Count the lines in the entries that contain the string "Open", treating uppercase and lowercase letters as different. Reply with the number alone.
** START **
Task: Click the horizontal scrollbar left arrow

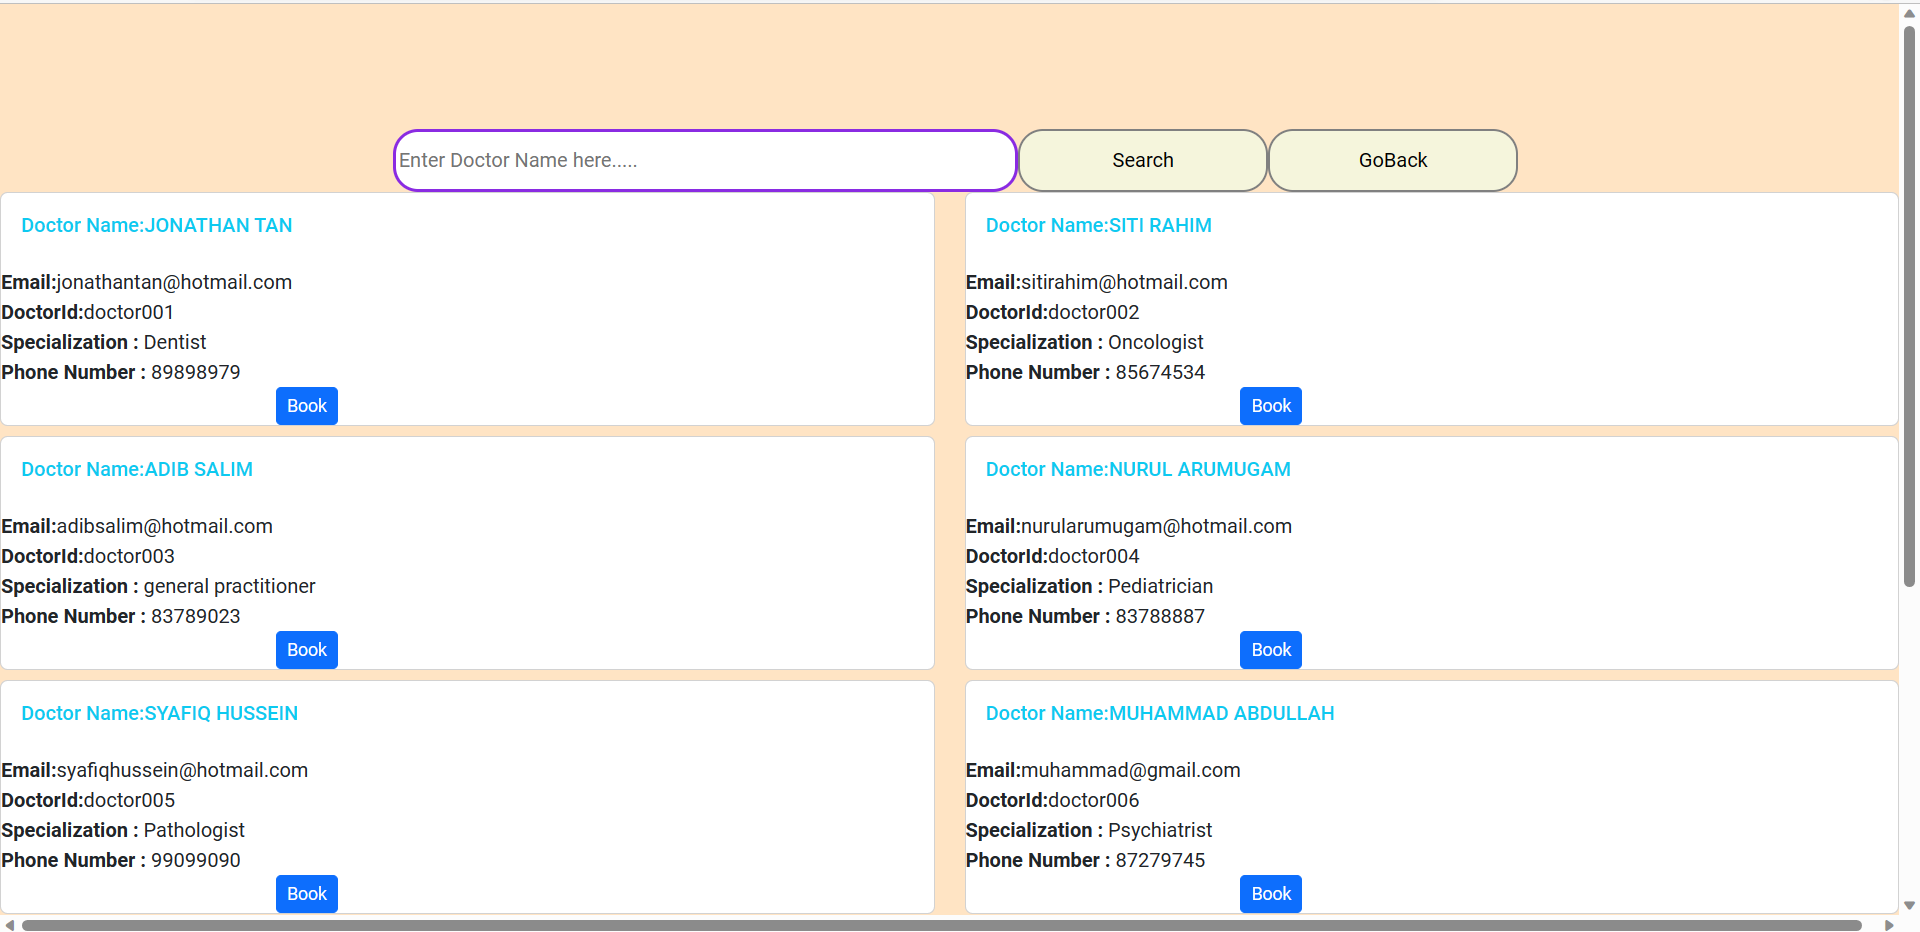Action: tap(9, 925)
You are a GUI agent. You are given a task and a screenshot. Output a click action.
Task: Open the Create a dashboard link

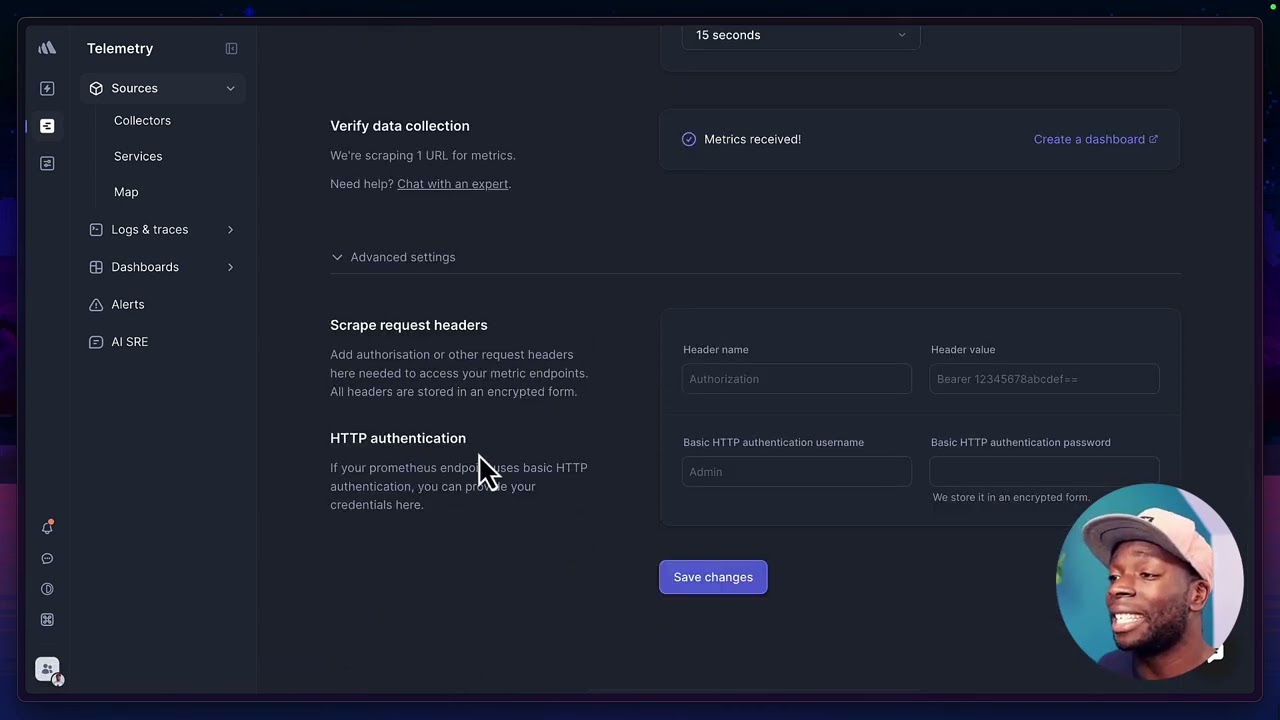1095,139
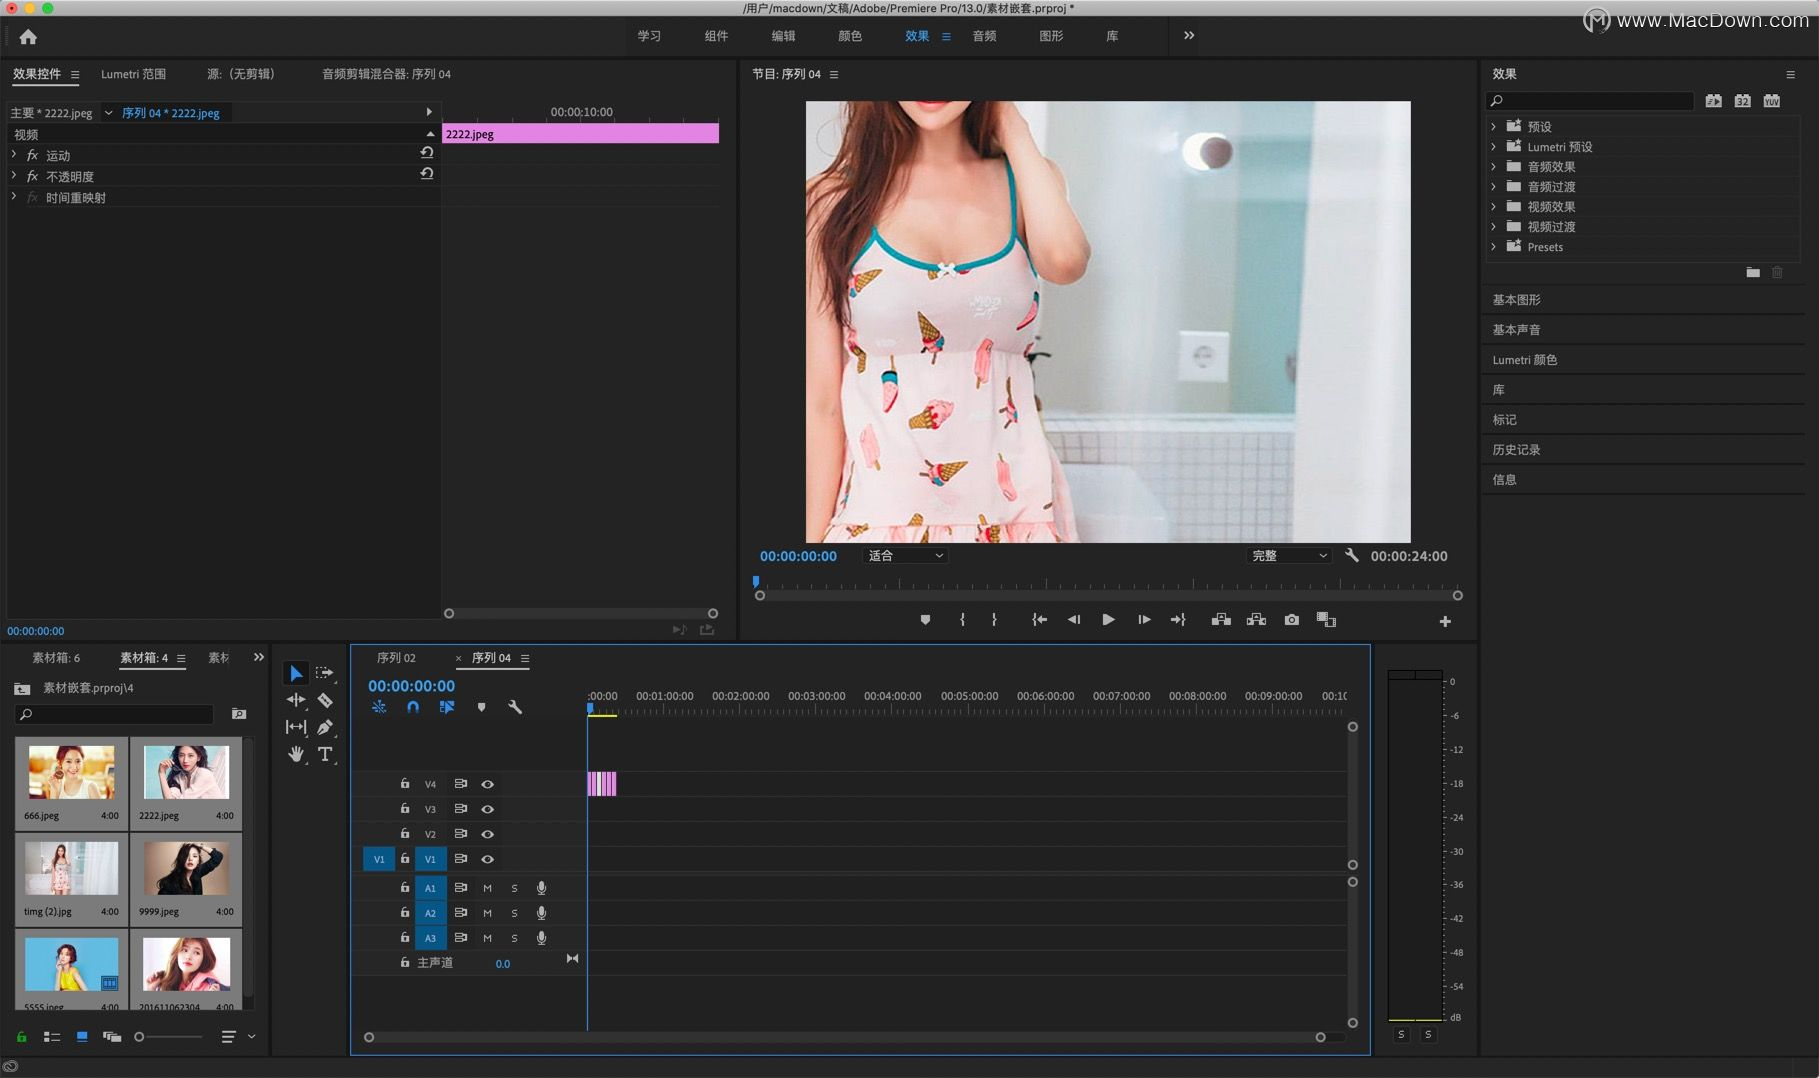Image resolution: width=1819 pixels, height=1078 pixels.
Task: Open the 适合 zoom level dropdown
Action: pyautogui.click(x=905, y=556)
** END **
#### Reply to the exercise
2